→ DATA SHOWN
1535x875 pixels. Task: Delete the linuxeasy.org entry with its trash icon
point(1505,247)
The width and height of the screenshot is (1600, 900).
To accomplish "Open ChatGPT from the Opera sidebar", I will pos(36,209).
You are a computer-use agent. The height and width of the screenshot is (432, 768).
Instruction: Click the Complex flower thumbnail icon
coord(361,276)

...

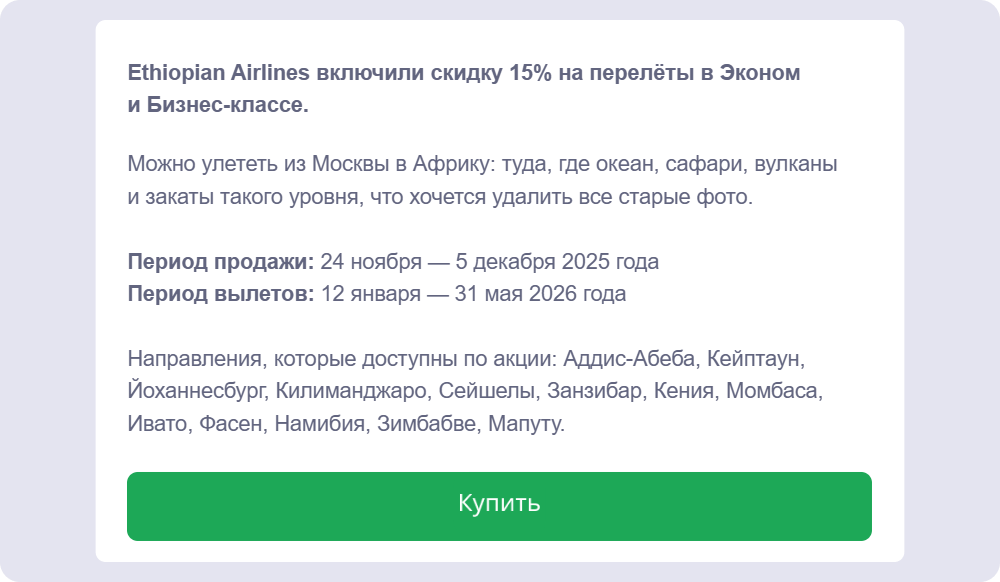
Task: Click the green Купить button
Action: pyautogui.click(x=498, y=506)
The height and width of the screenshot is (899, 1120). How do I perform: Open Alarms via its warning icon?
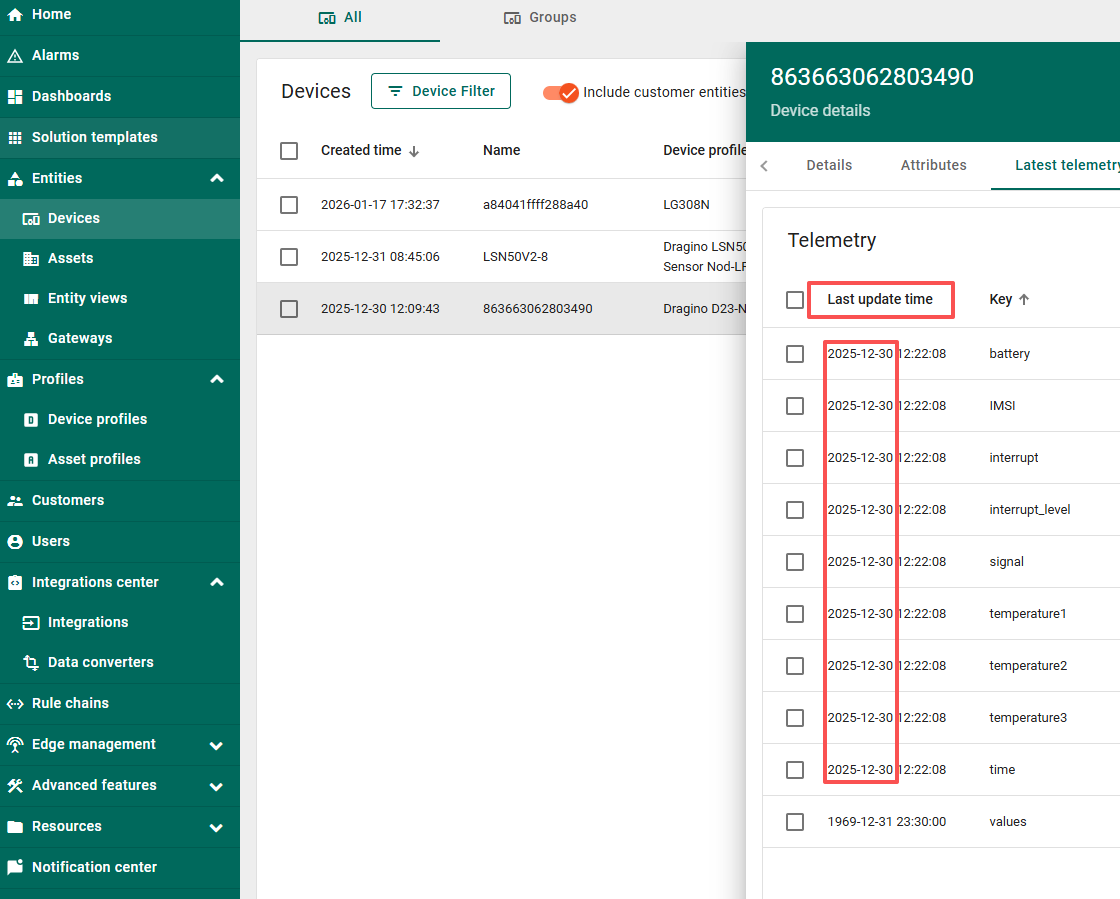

* * *

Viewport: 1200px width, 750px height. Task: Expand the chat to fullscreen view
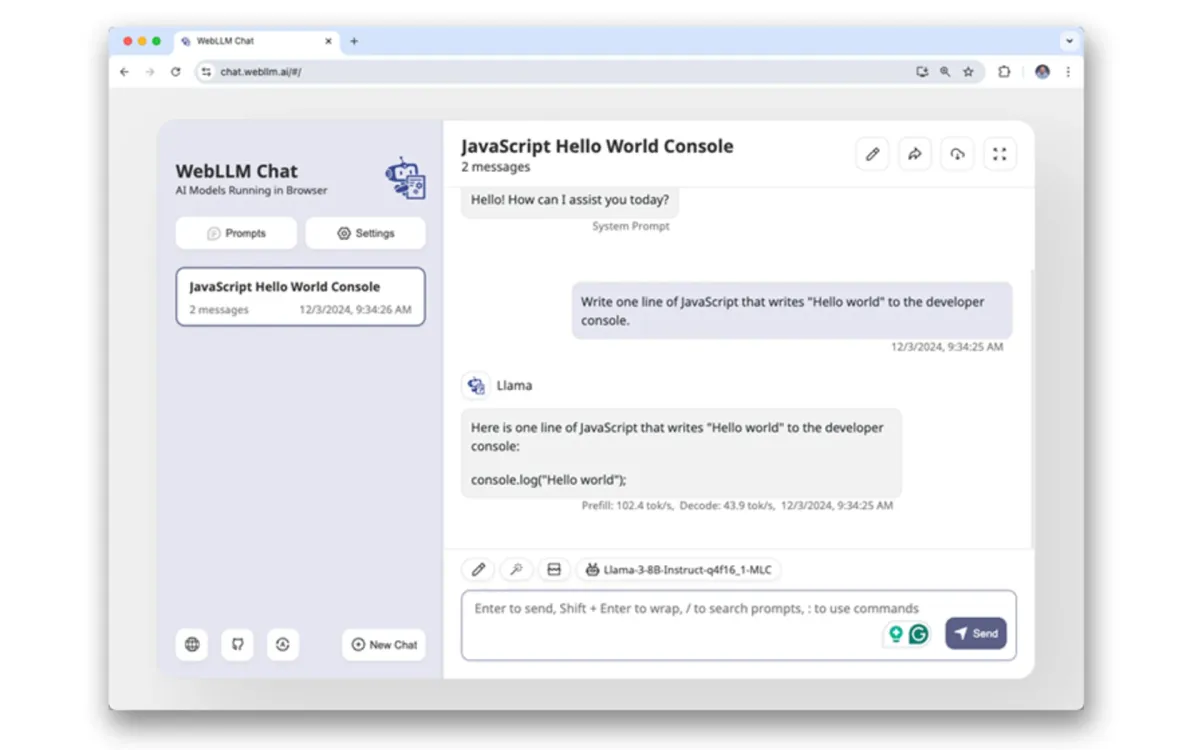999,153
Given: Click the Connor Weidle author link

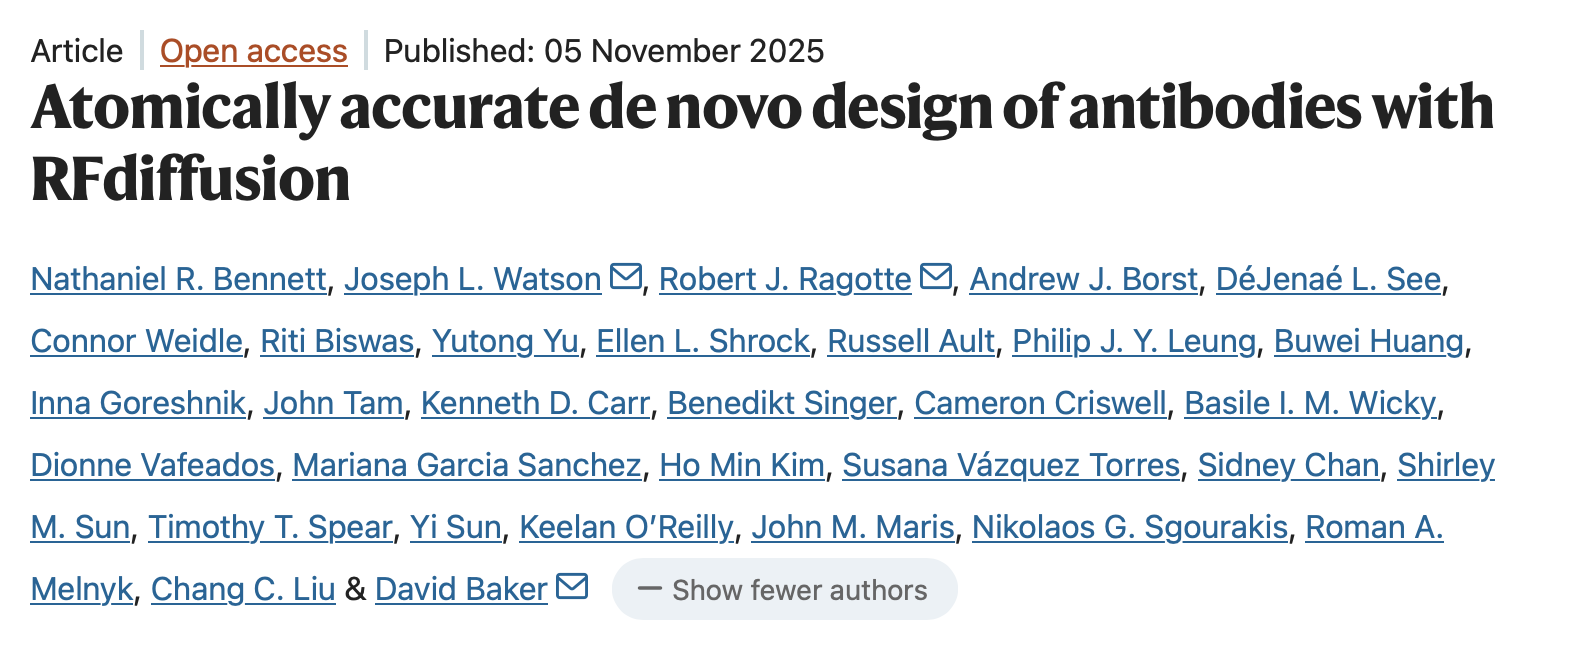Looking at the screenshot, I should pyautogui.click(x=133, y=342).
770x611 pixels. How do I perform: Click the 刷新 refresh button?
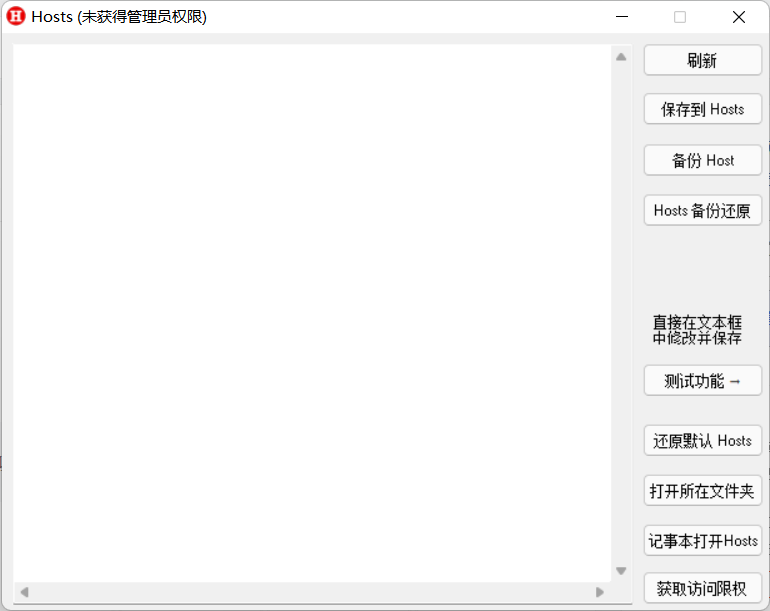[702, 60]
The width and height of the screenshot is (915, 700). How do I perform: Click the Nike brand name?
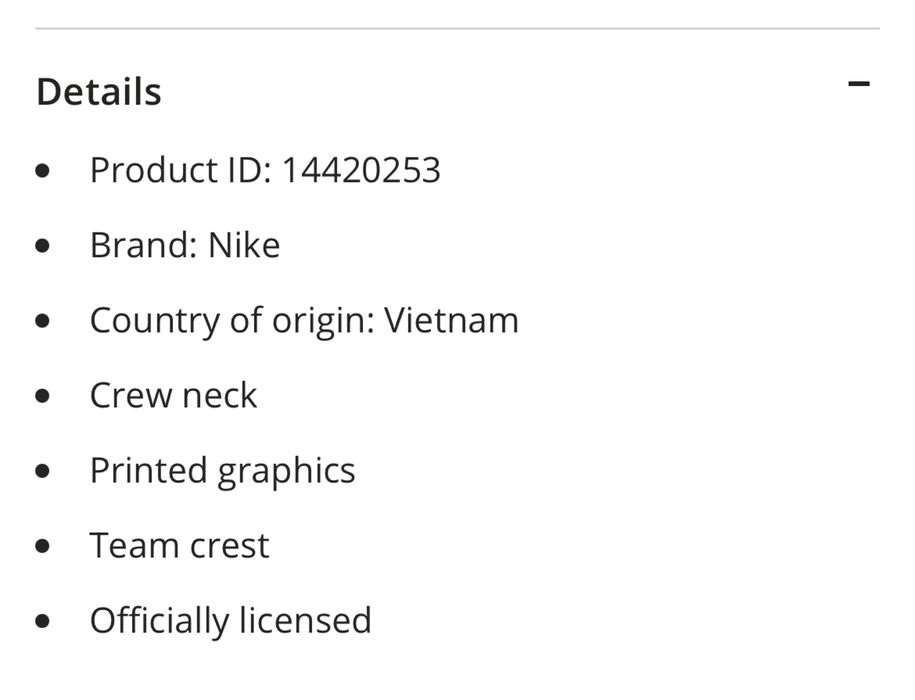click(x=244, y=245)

→ TASK ITEM
The answer must consist of every line from the entries above that contains the string "Open".

→ EXERCISE RESPONSE
To accomplish "Open ChatGPT from the Opera sidebar", I will pos(36,209).
The height and width of the screenshot is (899, 1120). How do I perform: Open Alarms via its warning icon?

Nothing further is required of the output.